Stored records:

____

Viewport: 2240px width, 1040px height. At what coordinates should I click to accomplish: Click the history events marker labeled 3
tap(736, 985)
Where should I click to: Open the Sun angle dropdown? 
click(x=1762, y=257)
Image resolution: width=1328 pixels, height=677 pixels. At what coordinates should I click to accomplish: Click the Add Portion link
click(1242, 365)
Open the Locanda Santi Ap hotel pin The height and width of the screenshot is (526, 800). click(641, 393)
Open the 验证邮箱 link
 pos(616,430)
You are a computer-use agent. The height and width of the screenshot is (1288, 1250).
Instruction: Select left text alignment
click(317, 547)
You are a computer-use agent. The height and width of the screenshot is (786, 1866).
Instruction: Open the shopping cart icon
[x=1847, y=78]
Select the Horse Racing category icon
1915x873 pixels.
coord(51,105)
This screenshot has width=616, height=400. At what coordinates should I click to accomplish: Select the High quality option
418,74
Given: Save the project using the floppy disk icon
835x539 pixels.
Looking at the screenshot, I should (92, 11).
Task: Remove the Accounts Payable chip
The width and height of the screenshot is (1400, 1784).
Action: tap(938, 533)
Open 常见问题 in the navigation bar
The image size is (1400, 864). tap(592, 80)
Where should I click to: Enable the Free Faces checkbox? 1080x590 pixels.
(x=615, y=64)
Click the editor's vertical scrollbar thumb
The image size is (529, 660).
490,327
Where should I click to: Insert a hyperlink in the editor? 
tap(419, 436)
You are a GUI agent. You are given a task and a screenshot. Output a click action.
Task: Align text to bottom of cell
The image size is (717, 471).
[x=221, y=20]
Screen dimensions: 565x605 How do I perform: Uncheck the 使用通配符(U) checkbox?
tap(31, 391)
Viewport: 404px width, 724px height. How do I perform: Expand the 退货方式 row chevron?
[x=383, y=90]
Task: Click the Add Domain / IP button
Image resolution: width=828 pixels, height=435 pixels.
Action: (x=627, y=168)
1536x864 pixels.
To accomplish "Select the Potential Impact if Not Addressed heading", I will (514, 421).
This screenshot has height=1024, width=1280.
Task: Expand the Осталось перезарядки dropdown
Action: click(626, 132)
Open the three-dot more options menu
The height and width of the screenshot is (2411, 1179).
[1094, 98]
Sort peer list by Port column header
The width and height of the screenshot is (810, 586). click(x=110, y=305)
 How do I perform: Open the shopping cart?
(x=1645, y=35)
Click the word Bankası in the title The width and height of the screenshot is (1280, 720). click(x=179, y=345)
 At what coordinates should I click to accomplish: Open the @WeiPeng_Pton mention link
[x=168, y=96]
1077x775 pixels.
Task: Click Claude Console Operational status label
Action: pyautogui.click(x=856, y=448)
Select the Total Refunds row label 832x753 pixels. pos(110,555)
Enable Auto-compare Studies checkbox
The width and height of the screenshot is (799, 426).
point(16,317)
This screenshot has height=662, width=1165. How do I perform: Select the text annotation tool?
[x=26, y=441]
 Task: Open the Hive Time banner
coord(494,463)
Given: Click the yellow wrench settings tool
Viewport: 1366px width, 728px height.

____

◆ Your instructions ◆
Report every line of the data above that contains the string "agent" by copying it in full.

◆ Output for this exercise ◆
You are a computer-use agent. The height and width of the screenshot is (1288, 1250).
You are a computer-use agent. The height and width of the screenshot is (786, 1866).
You are a GUI agent. You are given a task and a screenshot. Output a click action.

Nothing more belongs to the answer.